The term mitochondrial disorders refers to a heterogeneous group of diseases affecting energetic metabolism and resulting in a variable impairment of mitochondrial respiratory chain. These disorders may strike single tissues and organs or show multisystem presentations.

Central Nervous System and skeletal muscle, due to their heavy reliance on oxidative metabolism, are often involved in mitochondrial disorders. As a consequence, mitochondrial disorders are often collectively termed “mitochondrial encephalomyopathies” and are mainly investigated by neurologists.

Mitochondrial disorders may be classified into two categories, on genetic basis:

1) Disorders due to mutations within mitochondrial DNA (mtDNA)
2) Mitochondrial disorders caused by mutations in nuclear genes encoding fro mitochondrial proteins.

The Laboratory of Biochemistry and Genetics has developed equipment and a strong know-how to face the challenge of the diagnosis of the mitochondrial disorders. We are particularly involved in study of disorders resulting from an impaired maintenance of mitochondrial DNA or originating from matrilineal mutations inherited along the mitochondrial DNA.

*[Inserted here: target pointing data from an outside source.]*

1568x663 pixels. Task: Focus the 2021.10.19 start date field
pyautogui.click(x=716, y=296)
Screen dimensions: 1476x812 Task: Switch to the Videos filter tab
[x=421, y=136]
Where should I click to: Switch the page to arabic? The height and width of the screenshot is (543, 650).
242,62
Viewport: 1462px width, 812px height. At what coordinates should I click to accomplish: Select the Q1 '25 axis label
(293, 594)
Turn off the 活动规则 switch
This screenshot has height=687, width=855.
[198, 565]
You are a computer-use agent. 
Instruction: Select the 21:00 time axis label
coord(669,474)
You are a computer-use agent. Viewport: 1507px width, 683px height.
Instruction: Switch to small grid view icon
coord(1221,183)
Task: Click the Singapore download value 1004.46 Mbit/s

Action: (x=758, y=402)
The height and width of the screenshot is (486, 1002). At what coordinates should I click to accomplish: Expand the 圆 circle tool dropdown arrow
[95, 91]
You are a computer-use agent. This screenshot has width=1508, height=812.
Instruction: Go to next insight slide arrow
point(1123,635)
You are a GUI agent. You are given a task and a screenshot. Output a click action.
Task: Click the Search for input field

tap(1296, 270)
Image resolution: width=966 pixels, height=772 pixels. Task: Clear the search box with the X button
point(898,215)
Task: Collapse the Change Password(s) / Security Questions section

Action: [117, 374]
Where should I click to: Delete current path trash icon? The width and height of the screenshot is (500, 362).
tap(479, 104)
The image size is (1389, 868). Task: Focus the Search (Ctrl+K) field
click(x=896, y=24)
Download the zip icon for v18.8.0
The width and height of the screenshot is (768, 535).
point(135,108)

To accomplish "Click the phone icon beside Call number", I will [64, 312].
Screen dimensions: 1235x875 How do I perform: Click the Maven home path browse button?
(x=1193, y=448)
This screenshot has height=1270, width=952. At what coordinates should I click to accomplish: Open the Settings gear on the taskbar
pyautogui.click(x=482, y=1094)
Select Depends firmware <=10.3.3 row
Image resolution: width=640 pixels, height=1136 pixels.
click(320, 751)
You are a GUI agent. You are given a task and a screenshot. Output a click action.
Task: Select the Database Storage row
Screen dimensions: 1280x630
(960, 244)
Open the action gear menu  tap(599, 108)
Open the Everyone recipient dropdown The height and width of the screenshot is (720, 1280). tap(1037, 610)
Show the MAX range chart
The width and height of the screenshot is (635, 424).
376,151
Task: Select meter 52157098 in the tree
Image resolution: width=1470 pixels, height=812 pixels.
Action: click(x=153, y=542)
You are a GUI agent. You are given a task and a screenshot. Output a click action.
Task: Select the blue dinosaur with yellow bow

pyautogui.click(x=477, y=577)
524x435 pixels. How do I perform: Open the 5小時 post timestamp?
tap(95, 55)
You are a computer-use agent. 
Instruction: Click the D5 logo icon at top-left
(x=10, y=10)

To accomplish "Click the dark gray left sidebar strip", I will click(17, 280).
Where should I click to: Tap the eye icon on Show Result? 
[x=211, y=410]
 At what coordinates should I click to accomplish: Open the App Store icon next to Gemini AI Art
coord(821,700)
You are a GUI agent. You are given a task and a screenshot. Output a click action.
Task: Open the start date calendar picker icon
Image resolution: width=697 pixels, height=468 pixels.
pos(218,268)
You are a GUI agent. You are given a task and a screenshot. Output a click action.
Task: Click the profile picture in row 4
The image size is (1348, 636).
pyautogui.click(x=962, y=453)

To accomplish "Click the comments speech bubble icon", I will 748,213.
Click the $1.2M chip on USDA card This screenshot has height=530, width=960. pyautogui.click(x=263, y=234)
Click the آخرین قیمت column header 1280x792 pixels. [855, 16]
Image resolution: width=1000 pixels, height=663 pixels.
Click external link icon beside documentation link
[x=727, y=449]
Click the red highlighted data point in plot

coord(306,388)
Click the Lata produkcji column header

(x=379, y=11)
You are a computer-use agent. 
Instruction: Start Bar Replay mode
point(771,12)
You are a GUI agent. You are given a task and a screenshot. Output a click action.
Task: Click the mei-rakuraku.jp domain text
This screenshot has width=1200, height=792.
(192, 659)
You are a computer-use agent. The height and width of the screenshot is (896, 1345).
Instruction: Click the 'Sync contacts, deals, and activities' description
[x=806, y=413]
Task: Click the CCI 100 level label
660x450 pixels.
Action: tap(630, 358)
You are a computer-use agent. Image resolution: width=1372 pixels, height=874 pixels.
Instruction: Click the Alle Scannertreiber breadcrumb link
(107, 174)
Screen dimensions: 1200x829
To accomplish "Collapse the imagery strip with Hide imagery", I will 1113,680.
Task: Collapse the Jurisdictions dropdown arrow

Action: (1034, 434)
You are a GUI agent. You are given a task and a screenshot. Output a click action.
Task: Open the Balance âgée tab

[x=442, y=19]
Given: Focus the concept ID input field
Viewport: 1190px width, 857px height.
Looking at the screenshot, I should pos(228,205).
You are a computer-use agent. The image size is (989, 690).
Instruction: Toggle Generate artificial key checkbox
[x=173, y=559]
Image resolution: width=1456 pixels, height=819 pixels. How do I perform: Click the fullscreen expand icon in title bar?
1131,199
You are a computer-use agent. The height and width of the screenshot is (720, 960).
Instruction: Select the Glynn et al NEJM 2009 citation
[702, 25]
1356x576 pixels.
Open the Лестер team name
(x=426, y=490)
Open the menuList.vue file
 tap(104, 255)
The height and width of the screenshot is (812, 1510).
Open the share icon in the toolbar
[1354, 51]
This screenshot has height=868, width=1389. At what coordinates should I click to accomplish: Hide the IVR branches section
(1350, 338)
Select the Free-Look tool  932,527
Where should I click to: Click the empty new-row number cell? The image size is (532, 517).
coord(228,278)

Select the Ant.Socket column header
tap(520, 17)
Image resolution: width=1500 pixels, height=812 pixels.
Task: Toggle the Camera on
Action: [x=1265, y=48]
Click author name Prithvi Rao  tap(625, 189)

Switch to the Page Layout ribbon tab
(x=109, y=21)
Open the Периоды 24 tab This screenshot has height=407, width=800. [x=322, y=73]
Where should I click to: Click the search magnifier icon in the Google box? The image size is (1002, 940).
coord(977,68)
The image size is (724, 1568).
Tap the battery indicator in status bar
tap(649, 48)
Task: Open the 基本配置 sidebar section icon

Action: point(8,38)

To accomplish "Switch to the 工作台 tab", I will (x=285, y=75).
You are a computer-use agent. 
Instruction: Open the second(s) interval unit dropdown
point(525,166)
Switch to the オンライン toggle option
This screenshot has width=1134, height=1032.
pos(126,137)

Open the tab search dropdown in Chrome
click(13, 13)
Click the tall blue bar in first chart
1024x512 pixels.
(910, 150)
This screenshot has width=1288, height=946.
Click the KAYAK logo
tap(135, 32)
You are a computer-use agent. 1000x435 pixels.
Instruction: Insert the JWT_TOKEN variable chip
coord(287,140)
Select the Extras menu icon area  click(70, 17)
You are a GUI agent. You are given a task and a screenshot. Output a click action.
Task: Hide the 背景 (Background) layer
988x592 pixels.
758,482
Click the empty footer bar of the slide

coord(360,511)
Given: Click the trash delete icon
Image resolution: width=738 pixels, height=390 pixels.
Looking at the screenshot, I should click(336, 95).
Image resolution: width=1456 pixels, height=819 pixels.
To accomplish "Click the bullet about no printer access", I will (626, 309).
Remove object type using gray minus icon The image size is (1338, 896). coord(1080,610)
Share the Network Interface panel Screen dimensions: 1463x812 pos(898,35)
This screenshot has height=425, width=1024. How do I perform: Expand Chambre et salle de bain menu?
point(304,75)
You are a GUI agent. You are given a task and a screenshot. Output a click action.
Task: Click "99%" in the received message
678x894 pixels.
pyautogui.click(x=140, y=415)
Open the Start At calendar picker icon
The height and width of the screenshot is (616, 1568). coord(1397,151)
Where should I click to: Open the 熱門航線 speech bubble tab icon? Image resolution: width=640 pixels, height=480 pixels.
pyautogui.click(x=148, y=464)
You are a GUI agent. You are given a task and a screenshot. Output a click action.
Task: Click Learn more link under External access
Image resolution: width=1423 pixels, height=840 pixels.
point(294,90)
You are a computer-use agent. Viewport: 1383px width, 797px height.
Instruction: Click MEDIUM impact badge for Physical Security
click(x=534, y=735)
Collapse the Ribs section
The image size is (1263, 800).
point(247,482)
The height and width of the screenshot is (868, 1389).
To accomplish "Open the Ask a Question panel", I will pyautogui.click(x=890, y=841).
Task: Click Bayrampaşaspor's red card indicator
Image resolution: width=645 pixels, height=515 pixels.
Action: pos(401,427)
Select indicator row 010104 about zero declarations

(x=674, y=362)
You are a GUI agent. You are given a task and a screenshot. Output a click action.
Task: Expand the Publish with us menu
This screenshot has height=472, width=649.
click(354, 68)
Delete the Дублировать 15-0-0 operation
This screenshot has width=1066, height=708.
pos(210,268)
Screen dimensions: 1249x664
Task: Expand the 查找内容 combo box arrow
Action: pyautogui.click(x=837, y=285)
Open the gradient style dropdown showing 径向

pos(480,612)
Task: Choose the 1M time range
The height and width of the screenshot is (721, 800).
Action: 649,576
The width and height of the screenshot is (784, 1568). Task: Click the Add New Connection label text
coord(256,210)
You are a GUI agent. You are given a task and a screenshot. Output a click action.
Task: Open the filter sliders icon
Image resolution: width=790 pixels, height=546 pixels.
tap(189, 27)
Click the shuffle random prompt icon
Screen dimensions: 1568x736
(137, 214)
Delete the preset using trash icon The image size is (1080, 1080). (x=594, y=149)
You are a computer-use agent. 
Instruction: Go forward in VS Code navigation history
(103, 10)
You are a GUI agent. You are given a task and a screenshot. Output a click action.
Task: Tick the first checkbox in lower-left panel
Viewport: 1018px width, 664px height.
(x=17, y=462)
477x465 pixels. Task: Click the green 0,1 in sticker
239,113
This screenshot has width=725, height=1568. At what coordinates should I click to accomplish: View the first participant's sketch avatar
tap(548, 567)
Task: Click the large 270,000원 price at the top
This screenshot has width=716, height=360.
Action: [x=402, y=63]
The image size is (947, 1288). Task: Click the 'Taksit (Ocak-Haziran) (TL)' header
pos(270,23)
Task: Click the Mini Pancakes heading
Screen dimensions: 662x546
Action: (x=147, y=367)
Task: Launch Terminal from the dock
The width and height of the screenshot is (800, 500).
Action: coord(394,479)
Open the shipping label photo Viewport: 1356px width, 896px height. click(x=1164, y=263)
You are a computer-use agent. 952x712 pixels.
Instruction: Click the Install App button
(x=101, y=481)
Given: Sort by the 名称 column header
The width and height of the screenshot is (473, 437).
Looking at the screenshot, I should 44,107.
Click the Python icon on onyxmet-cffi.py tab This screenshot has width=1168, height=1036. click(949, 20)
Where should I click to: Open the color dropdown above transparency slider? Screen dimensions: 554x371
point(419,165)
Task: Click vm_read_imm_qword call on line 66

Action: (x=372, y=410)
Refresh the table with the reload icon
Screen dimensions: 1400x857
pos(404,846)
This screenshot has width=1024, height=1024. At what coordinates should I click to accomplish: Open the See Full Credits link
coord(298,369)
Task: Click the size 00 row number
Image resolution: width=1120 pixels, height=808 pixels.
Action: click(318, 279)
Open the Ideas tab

Southern blot analysis of mitochondrial DNA is the classical technique used to detect macro-rearrangements such as single deletion, multiple deletions and duplications.

In adult patients, this method is able to disclose the presence of mitochondrial genomes featuring a partial or improper replication or repair, resulting in the accumulation of multiple mitochondrial DNA deletions in post mitotic tissues, including skeletal muscle. This analysis is complemente by novel approaches based on conventional or quantitative PCR.

The presence of specific single nucleotide mutations within mitochondrial DNA is conveniently performed by Restriction Fragment Length Polymorphism analysis. We also perform the whole sequencing of mitochondrial DNA using an automated platform for DNA analysis based on capillary electrophoresis. Biochemical studies in patients’ tissues and cells are also fundamental to evaluate the impact of nuclear and mitochondrial DNA mutations on the activity of mitochondrial respiratory chain.

Primary culture cells obtained from skin and muscle biopsy constitute useful and reliable models to address biochemical and genetic features of mitochondrial disorders in vitro, contributing to confirm the diagnosis and formulate a prognosis.